**Problem statement**
Start at the line with "Instruction: Click the" in the records below, stop at the line with "Click the Intel Core i7 chart title", and return every line in that span exactly, the two end lines included.

**Data**
BEGIN
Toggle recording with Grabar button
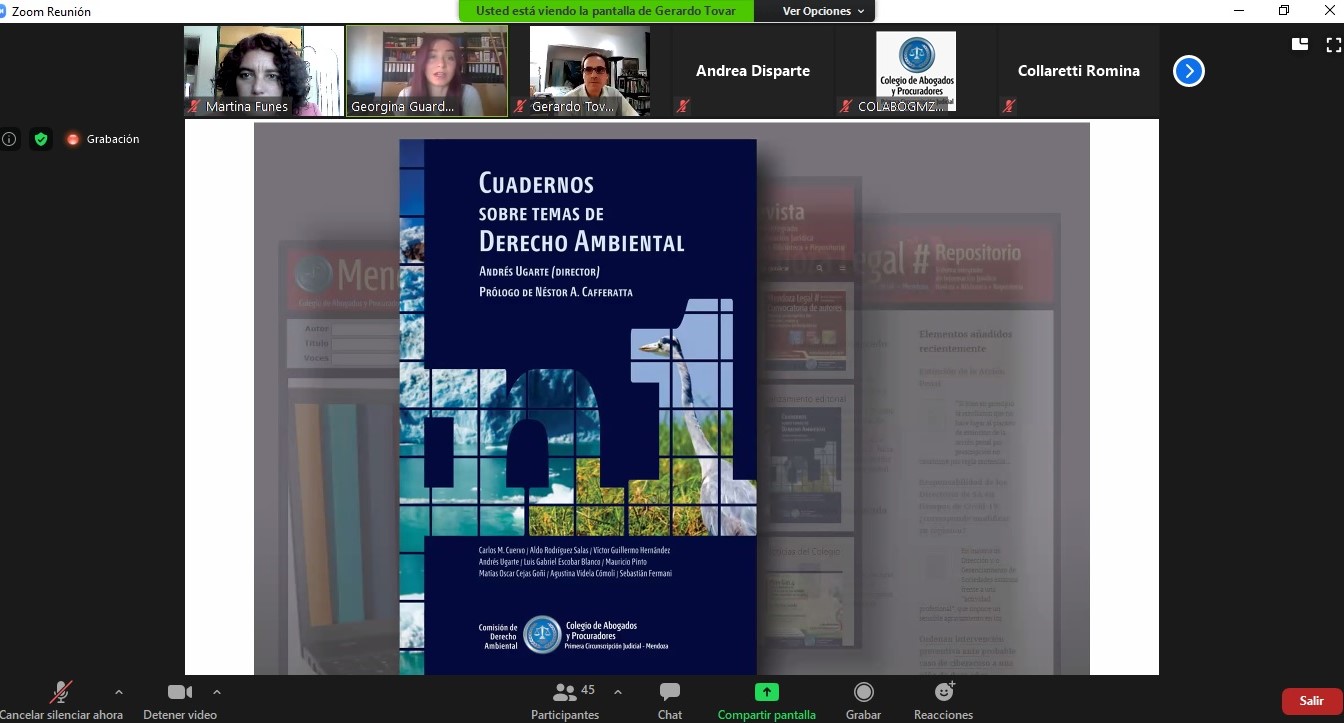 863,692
END
BEGIN
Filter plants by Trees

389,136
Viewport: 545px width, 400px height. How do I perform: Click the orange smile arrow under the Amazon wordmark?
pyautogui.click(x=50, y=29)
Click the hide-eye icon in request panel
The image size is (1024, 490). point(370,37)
END
BEGIN
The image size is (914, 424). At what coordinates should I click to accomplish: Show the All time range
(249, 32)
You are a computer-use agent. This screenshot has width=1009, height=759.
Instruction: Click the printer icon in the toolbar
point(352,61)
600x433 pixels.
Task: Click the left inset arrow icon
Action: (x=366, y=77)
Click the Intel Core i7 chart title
END
**Answer area**
Instruction: Click the printer icon in the toolbar
point(352,61)
600x433 pixels.
Task: Click the left inset arrow icon
Action: (x=366, y=77)
Click the Intel Core i7 chart title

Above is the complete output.